A smile coyly emerges on my lips, one that many would swear looks rather...familiar. Seems I took a page out of your book, honey.

"Yes, I was. I decided to woman up after letting my feelings out. You should try it," I whisper to her with a wink.

Oh ho ho ho. Now there's a look that could kill. One would think she'd know better at this point.

"Chiba," I say as I push her aside with more strength than she was expecting, forcing her out of the way as I take a deep breath.

"Get out of my way."

And with that declaration, I rear back and kick open the door to the meeting hall, startling everyone.

The only sound heard in the pin drop silent room, is the clicking of my high heeled thigh high white boots, and the swishing of my dress tails.

Clearly, my attire has them struck dumb. And why shouldn't it? They've never seen this outfit before.

It's something I found in Lulu's drawers, an unfinished project of his. He clearly intended to give it to me as a gift…

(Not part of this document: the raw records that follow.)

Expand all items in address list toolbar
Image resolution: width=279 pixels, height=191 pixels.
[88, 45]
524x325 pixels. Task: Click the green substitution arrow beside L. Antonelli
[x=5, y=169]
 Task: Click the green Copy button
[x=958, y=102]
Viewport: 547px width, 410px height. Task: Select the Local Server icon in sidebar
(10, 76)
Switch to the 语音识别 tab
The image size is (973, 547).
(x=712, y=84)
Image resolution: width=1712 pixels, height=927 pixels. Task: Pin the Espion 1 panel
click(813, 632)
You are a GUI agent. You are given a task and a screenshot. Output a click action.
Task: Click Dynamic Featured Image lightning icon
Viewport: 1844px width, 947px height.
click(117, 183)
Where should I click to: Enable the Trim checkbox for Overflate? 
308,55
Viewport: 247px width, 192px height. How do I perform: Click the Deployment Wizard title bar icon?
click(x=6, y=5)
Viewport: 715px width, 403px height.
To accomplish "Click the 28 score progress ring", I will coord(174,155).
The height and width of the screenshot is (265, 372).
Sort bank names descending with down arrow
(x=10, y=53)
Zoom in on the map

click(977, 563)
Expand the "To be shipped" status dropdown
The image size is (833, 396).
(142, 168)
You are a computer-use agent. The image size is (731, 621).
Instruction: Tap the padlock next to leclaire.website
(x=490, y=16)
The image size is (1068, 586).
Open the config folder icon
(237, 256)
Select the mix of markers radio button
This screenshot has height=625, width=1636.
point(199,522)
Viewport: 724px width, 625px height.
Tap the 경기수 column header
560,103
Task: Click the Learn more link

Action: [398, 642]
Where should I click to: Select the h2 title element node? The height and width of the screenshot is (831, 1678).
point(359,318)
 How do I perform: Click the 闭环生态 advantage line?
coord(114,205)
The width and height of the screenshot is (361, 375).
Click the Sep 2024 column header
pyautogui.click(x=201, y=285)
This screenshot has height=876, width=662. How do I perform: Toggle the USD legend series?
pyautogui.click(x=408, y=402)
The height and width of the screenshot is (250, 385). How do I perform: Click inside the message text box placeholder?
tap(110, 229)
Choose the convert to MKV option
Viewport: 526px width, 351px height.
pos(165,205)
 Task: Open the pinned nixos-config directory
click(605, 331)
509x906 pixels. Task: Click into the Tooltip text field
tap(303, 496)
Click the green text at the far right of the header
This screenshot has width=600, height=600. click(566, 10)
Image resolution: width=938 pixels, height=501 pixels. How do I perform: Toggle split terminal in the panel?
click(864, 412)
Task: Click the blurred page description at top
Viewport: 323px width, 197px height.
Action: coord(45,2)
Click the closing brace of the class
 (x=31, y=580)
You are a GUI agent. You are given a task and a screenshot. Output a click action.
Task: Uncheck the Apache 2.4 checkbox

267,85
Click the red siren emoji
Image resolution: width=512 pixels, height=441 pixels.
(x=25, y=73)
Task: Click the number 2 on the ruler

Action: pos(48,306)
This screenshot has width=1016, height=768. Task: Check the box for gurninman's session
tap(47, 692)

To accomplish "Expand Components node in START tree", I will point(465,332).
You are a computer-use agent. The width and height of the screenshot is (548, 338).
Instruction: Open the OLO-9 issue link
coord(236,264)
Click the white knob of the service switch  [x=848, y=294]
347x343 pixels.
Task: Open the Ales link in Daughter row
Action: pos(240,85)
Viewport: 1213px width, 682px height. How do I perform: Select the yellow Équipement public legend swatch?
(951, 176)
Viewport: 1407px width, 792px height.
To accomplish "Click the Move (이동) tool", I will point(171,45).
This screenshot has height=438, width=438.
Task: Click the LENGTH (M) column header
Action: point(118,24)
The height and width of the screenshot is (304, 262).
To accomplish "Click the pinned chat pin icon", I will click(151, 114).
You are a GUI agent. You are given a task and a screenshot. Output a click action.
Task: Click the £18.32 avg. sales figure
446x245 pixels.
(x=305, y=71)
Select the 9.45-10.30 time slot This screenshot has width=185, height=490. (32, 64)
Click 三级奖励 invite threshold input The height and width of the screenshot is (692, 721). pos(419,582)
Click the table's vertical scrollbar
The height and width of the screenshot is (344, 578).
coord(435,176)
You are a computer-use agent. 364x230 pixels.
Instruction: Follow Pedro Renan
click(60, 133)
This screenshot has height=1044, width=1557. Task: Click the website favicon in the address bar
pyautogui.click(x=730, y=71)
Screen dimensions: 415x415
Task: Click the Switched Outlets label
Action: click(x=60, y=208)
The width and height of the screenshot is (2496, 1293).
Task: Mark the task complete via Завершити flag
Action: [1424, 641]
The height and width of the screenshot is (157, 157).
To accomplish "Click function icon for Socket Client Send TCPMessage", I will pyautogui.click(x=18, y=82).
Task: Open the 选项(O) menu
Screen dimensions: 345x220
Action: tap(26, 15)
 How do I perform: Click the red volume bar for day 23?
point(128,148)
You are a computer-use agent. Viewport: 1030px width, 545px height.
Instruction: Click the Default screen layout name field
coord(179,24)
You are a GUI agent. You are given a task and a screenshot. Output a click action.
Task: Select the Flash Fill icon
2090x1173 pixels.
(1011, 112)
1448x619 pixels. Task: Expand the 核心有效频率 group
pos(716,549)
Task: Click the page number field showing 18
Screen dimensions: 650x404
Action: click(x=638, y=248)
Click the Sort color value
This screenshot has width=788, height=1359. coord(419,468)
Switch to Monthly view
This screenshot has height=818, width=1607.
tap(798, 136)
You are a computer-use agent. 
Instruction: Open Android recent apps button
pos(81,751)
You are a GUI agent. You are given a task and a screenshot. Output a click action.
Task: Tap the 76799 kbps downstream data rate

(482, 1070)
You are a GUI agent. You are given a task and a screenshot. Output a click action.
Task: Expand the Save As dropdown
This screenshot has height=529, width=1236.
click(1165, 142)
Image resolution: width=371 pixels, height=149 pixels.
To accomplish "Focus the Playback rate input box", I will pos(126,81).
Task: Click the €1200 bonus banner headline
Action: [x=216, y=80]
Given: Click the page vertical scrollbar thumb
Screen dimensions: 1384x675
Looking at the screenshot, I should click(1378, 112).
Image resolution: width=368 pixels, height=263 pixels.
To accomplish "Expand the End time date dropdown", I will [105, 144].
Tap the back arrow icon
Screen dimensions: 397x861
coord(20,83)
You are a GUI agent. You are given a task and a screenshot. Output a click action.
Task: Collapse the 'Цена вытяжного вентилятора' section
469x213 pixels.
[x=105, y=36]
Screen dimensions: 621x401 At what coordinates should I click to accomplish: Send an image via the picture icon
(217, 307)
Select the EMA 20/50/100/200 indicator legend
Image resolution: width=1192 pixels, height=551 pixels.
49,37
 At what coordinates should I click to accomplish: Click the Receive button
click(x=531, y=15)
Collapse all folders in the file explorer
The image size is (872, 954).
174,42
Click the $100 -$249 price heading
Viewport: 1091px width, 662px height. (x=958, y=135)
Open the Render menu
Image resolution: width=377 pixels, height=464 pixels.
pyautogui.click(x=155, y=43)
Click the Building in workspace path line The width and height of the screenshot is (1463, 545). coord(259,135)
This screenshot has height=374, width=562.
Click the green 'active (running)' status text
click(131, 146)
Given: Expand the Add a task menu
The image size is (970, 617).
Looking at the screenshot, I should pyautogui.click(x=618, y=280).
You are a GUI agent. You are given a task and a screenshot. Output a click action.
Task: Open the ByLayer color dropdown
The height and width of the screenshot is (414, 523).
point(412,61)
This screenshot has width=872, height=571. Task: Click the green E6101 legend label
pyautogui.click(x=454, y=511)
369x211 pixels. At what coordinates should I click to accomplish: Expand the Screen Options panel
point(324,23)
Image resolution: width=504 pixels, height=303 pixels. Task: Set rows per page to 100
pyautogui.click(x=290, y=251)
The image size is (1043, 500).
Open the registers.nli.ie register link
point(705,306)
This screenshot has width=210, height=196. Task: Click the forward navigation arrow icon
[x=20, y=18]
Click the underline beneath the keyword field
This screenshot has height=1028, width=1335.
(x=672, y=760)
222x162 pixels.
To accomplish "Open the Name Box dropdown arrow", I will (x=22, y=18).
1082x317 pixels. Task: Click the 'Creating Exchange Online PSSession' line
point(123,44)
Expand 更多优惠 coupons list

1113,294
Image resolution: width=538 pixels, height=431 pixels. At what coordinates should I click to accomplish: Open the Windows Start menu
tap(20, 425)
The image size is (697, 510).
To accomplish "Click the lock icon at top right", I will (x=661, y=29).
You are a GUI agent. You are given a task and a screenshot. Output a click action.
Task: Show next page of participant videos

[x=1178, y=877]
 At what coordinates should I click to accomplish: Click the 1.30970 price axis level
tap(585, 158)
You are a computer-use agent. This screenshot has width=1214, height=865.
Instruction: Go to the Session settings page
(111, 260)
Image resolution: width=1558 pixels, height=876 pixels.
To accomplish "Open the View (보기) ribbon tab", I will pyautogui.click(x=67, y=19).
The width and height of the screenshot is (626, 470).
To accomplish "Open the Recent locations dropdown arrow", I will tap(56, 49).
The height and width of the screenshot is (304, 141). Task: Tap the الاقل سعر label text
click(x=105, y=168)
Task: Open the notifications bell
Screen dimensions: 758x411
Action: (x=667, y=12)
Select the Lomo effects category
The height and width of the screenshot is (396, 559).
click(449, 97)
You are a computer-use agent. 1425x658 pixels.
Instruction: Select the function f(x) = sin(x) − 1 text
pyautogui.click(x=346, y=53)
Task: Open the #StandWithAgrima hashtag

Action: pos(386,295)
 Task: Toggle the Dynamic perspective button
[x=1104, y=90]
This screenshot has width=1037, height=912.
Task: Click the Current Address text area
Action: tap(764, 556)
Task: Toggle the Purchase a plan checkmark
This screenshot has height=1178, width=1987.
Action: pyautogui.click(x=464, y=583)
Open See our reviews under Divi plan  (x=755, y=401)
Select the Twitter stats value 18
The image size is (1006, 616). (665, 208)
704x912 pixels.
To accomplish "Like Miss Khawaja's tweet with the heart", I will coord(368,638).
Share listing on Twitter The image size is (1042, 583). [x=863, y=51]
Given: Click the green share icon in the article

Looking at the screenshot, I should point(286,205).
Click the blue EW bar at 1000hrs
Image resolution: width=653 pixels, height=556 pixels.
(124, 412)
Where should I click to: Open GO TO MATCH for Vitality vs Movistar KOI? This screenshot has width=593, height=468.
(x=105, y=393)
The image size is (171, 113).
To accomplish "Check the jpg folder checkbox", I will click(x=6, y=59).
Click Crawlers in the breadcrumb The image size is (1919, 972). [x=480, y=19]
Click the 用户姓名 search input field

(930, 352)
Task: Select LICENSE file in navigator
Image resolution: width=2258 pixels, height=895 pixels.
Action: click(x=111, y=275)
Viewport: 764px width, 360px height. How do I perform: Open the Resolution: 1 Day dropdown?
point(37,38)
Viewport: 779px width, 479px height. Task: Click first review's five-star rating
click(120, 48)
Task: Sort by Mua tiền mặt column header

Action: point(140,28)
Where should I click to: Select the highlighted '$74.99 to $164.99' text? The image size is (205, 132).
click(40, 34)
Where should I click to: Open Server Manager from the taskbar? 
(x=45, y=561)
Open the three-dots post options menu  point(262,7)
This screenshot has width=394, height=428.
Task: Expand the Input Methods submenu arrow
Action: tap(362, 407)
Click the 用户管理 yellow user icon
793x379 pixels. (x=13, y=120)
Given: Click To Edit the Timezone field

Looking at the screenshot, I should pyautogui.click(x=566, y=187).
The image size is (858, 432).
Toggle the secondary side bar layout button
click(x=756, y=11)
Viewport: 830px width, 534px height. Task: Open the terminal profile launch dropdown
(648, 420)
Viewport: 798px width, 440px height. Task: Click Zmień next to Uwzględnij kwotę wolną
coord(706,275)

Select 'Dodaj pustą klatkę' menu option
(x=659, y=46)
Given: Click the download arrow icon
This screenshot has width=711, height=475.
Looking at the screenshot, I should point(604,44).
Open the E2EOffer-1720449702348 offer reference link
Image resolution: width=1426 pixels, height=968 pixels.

Well, I may not be a master tailor like him, but I had enough skill as a seamstress to finish the last of the stitching on this dress I'm now wearing.

Black and gold threads lining around the high collar. Detached sleeves on my forearms with gold edging and a buckle around my bicep to secure it. Silver thread depicting the emblazoned design of our symbol upon my breast, tapering off to 4 tails around my legs, the interior lined with red cloth. Three red belts hanging tied at an angle around my hips to complete the look.

Oh. Of course. One can't forget the one thing that brings it all together.

The sight of my face smiling, eyes gleaming with mischief, and just a hint of hope.

"Hello boys and girls. Did you miss me?" I proclaim as I kick the door behind me closed, no doubt in Chiba's face.

Nunnally pulls off her mask, looking at me in shock.

"CC, you're better-?"

Rather than answering, I strut over, ruffling her hair as I kiss her on the forehead.

"Not as much as I'd like. But I decided to hope for the best and believe. Thank you for holding things together, little angel."

Aww, she's blushing.

Turning around, I cough to clear my throat before addressing everyone.

"My apologies for the leave of absence. I'm here to resume my position as commander in my husband's absence."

Is it inadequate? Oh absolutely. But as I said, getting some good work done will do more to help than any mea culpa.

Tohdoh gives me a sharp look, crossing his arms.

"Are you certain?"

There's of course only one answer to give to that.

"I've wasted enough time feeling sorry for myself and moping. You can thank my son and Nunnally for helping me to see what's important. There are things I can do to help, and it's what Lelouch would want me to do."

His eyes meet mine, a wordless conversation passing between us, two warriors and veterans of the field of war, before his expression softens and he nods, a faint smile on his lips.

"Then, welcome back, your majesty."

"Glad to be back, Kyoshiro."

The Bitch Tornado is back. And she's got work to do.